Dataset items:
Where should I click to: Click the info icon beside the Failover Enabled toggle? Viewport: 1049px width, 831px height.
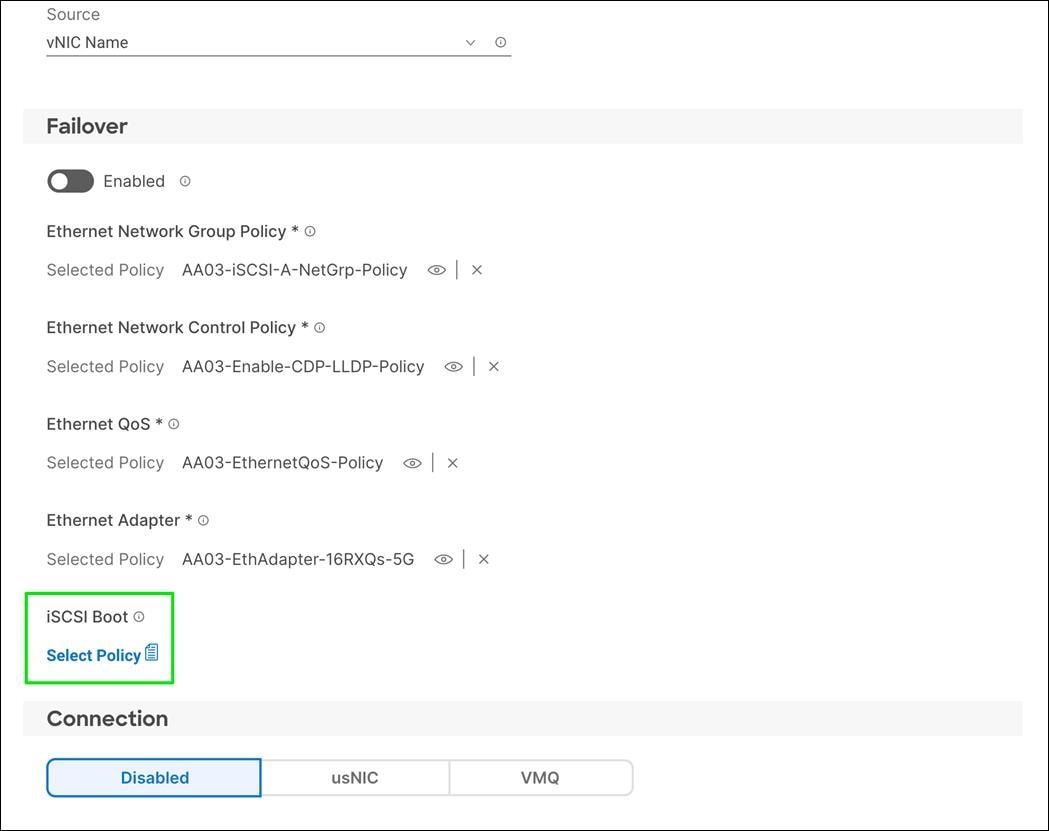[x=184, y=181]
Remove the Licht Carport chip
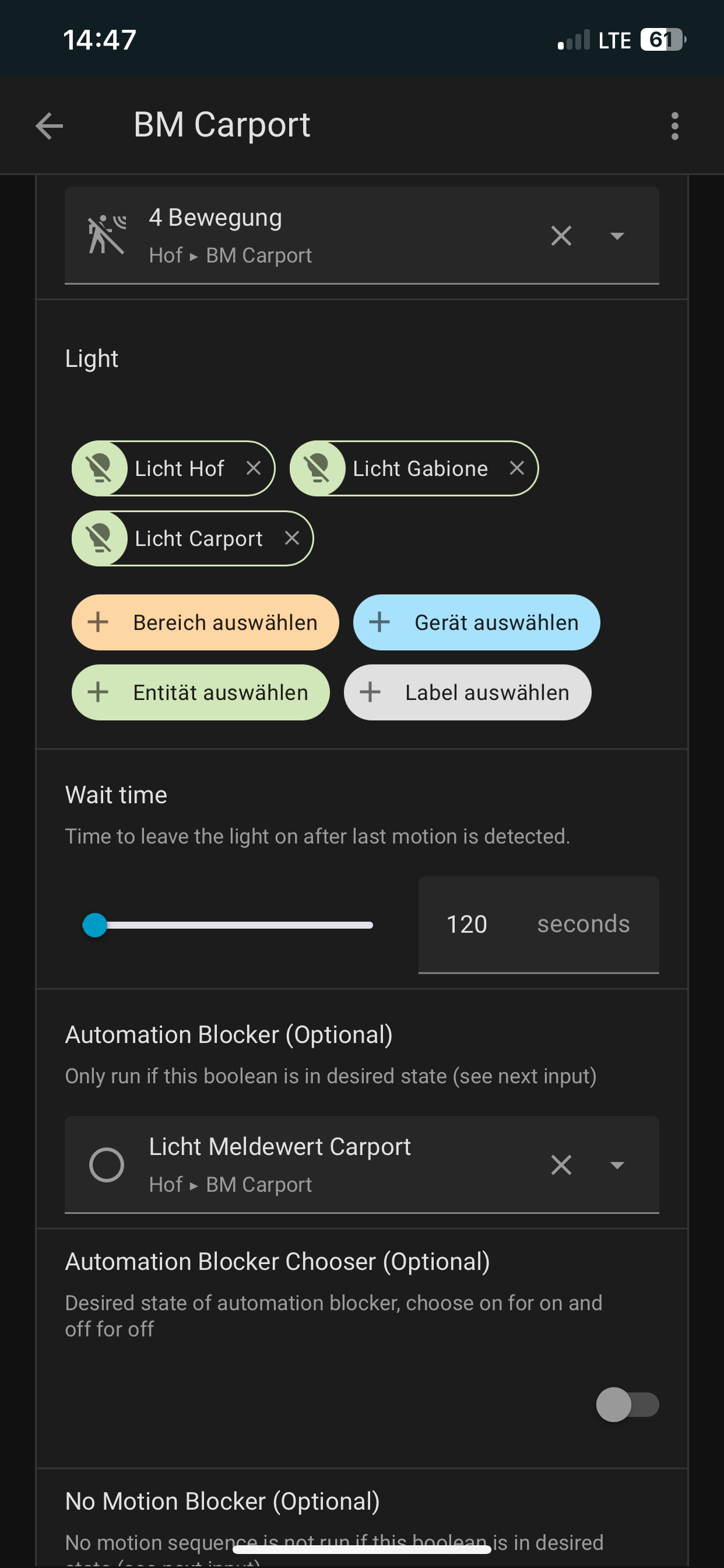This screenshot has width=724, height=1568. pos(292,538)
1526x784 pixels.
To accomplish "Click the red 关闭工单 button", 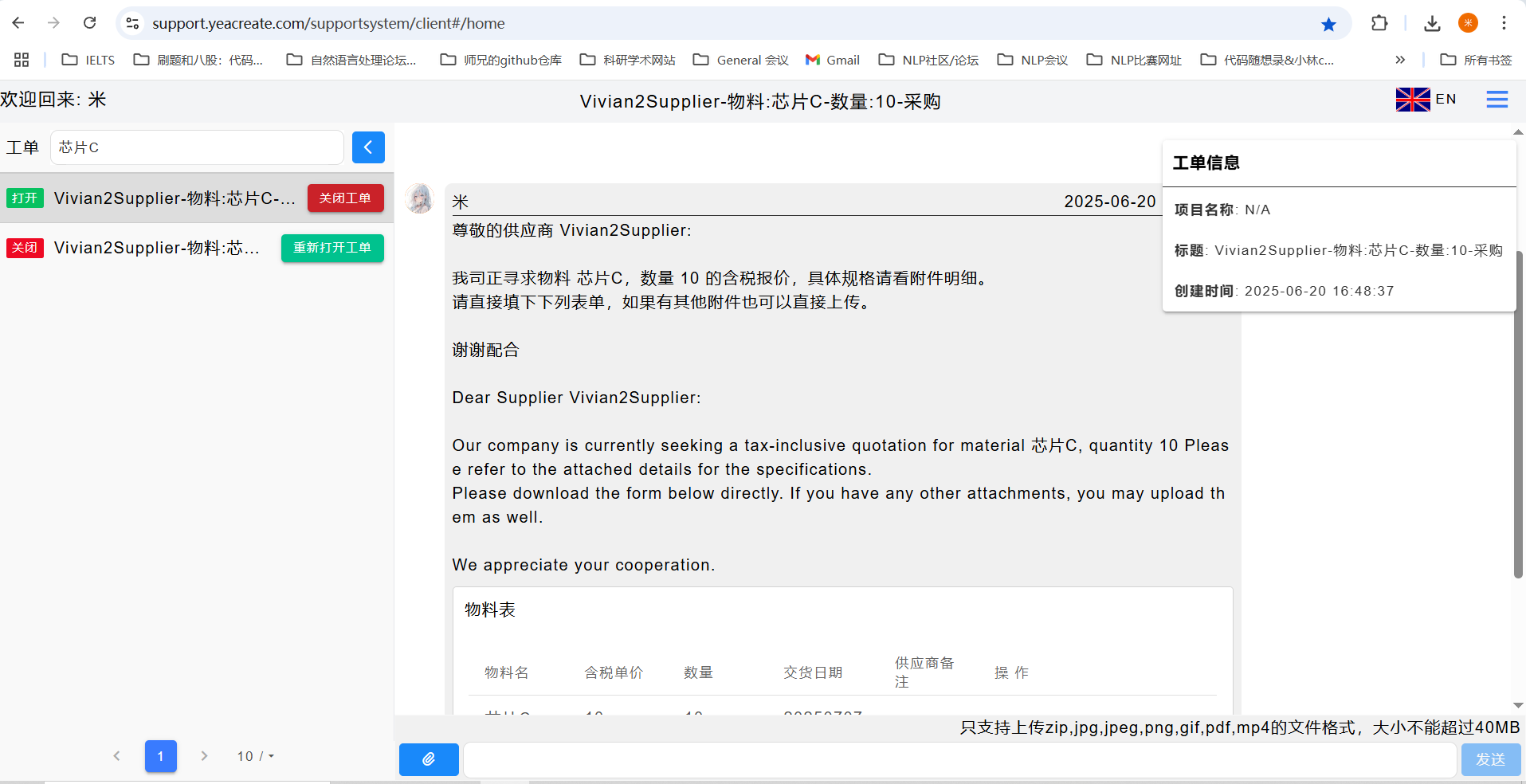I will [x=345, y=198].
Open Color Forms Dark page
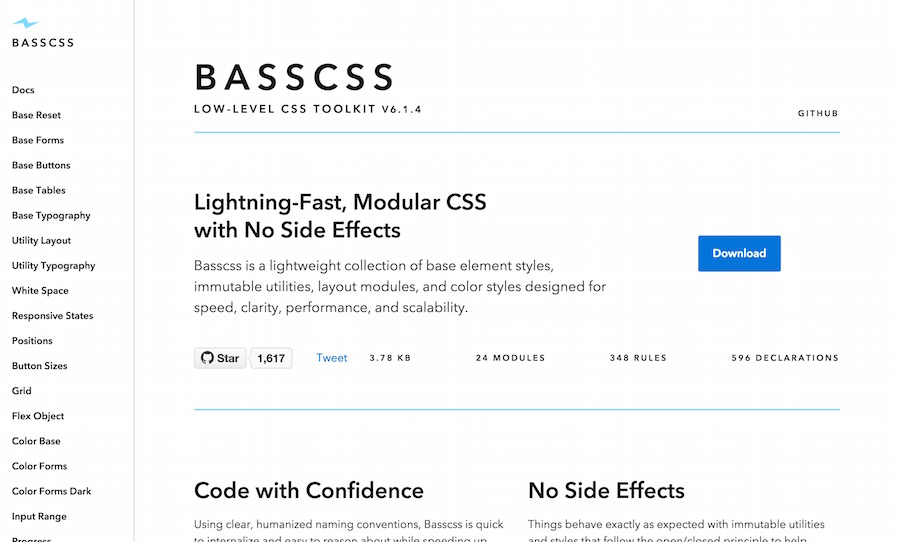Viewport: 900px width, 542px height. pyautogui.click(x=52, y=491)
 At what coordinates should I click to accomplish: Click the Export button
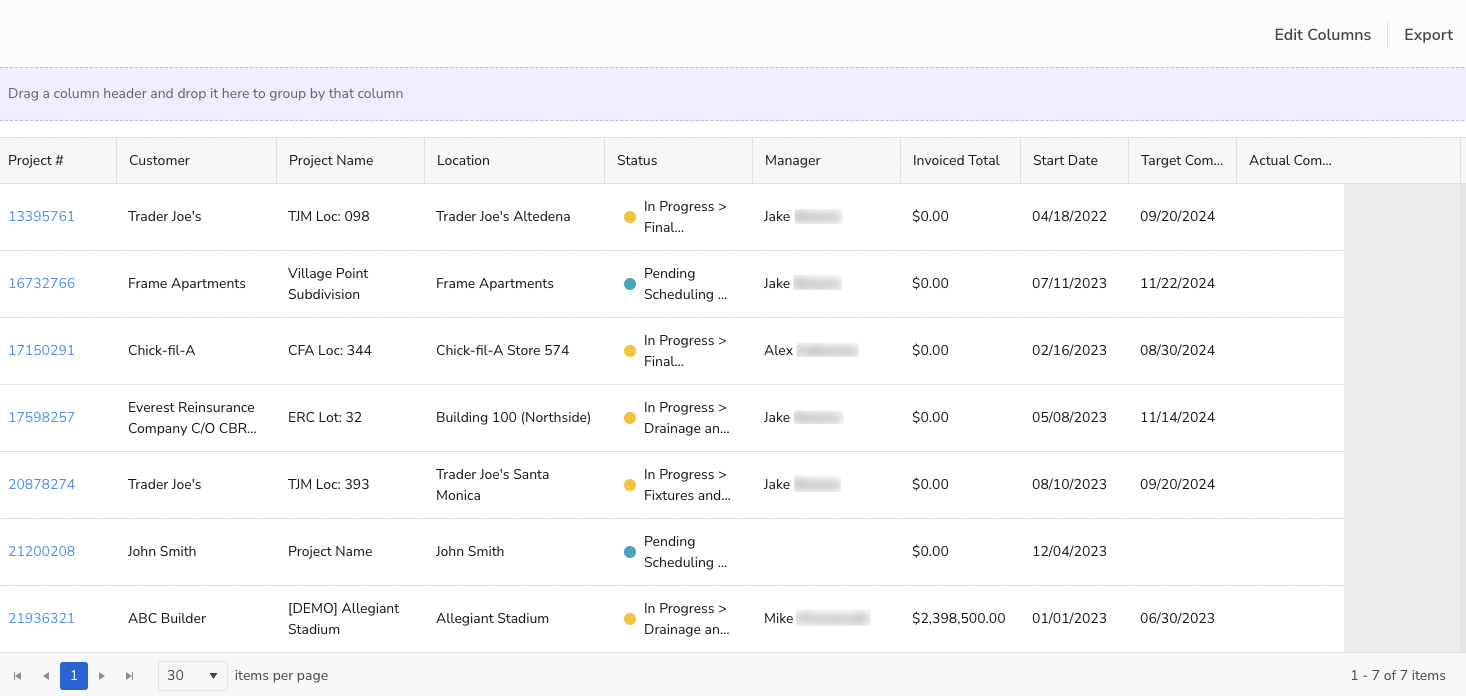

Exercise brief:
The lines from the one that contains "Open Color Forms Dark page" through the end of the data, repeated exactly and with no pictures, make up the whole answer.

The answer:
Open Color Forms Dark page
Viewport: 900px width, 542px height. pyautogui.click(x=52, y=491)
 At what coordinates should I click to accomplish: Click the Export button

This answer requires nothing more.